Now we want to find the value of \(\lambda\) that maximizes this function, so we take the derivative of \(l\) with respect to \(\lambda\):

\[l'(\lambda) = \frac{\sum x_i}{\lambda} - n = 0\]

Somewhat to our own surprise, we discover that \(\hat{\lambda} = \sum x_i/n\).

Technically, we should check the second derivative to make sure this point is a maximum and not a minumum. I did. It’s negative. Yay!

This is a maximum likelihood estimator (or MLE for short) of the parameter \(\lambda\). You’ve seen several estimators before, like using \(\frac{1}{n}\sum x_i\) to estimate \(\mu\), the population mean of a normal distribution.
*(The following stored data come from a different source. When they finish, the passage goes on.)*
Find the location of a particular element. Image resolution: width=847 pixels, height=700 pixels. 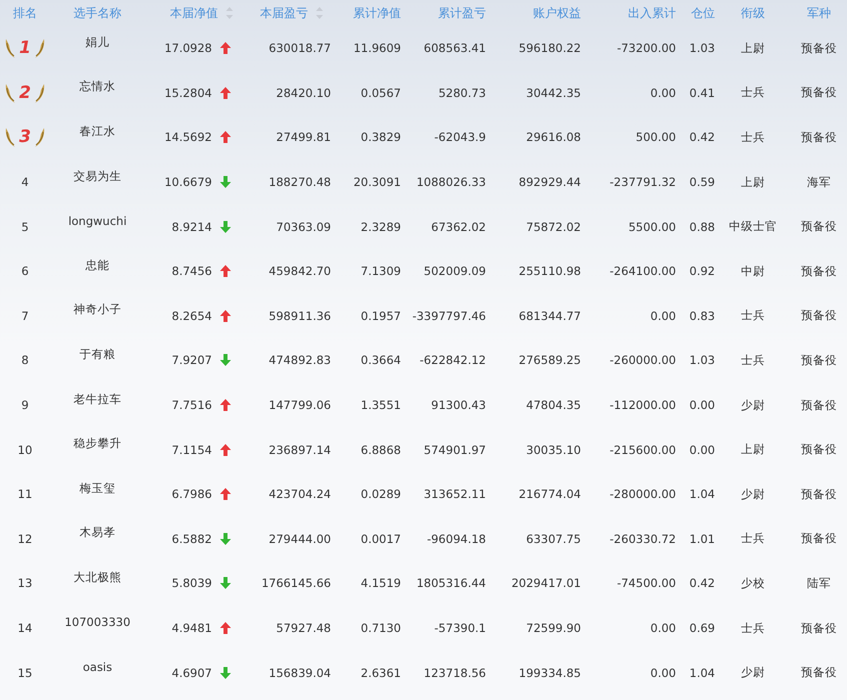

table-cell: 147799.06 is located at coordinates (300, 405).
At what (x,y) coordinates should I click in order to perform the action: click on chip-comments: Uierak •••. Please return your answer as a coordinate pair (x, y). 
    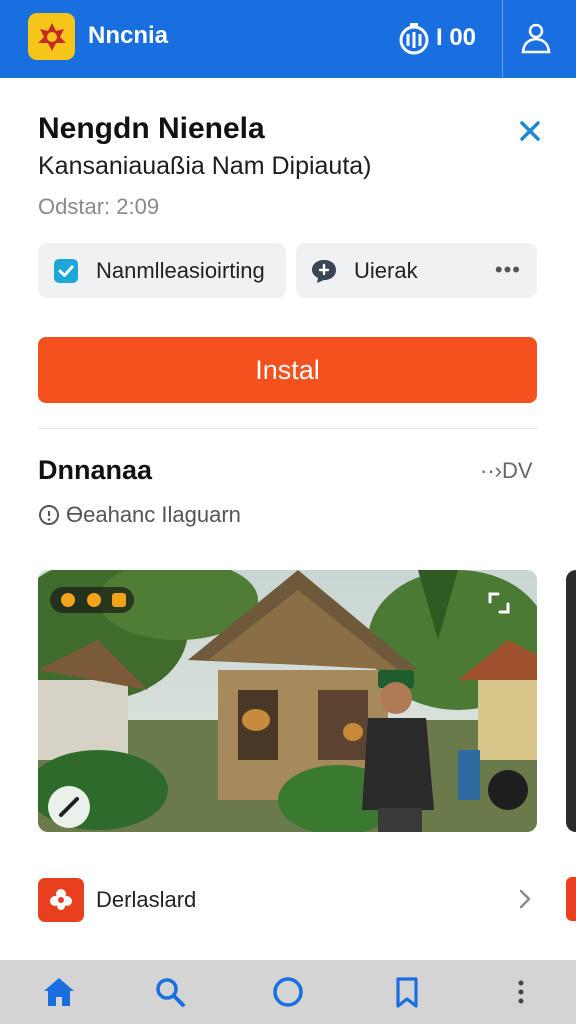
    Looking at the image, I should click on (416, 270).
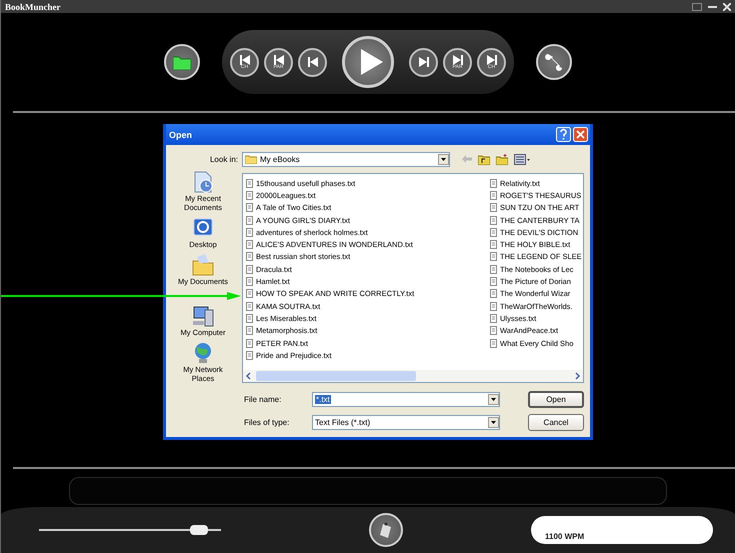 This screenshot has height=553, width=735. Describe the element at coordinates (484, 159) in the screenshot. I see `up-folder-icon` at that location.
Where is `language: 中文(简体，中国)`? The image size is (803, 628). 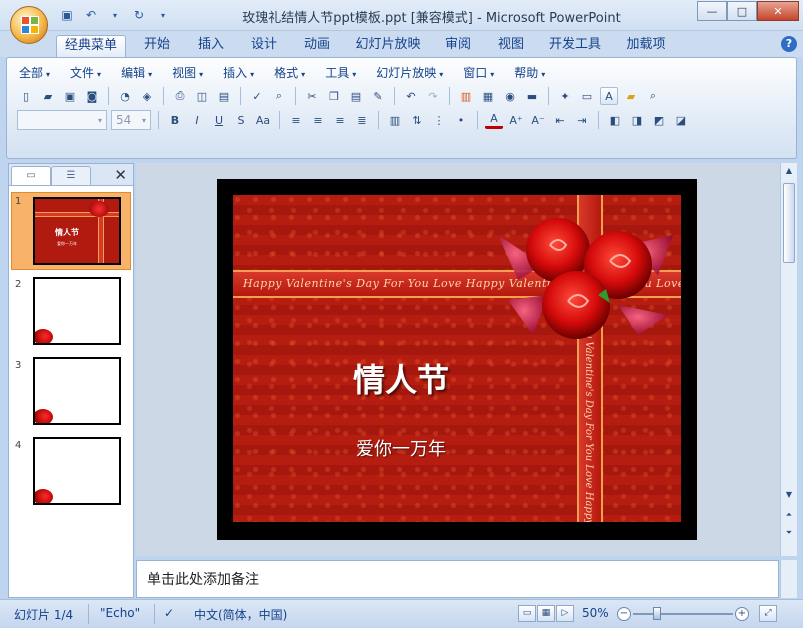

It turns out that most of the estimators that you know are, in fact, maximum likelihood estimators (MLEs), with one exception…the maximum likelihood estimator of \(\sigma^2\) is \(s^2 = \frac{\sum(y_i - \bar{y})^2}{n}\). Yes, the denominator is \(n\), not \(n-1\).

Alas, it turns out that the MLE for \(\sigma^2\) is biased (that is, \(E(s^2) \not= \sigma^2\); we’ll talk about this more in the future). Instead we usually use \[ s_y^2 = \frac{\sum(y_i - \bar{y})^2}{n-1}\]

This sort of thing drives Bayesians up the wall. They claim that you should have principles, not waffle between wanting MLEs and wanting unbiased estimators. It’s tough being a Bayesian sometimes.

which is based on the MLE, but is adjusted so that it’s unbiased.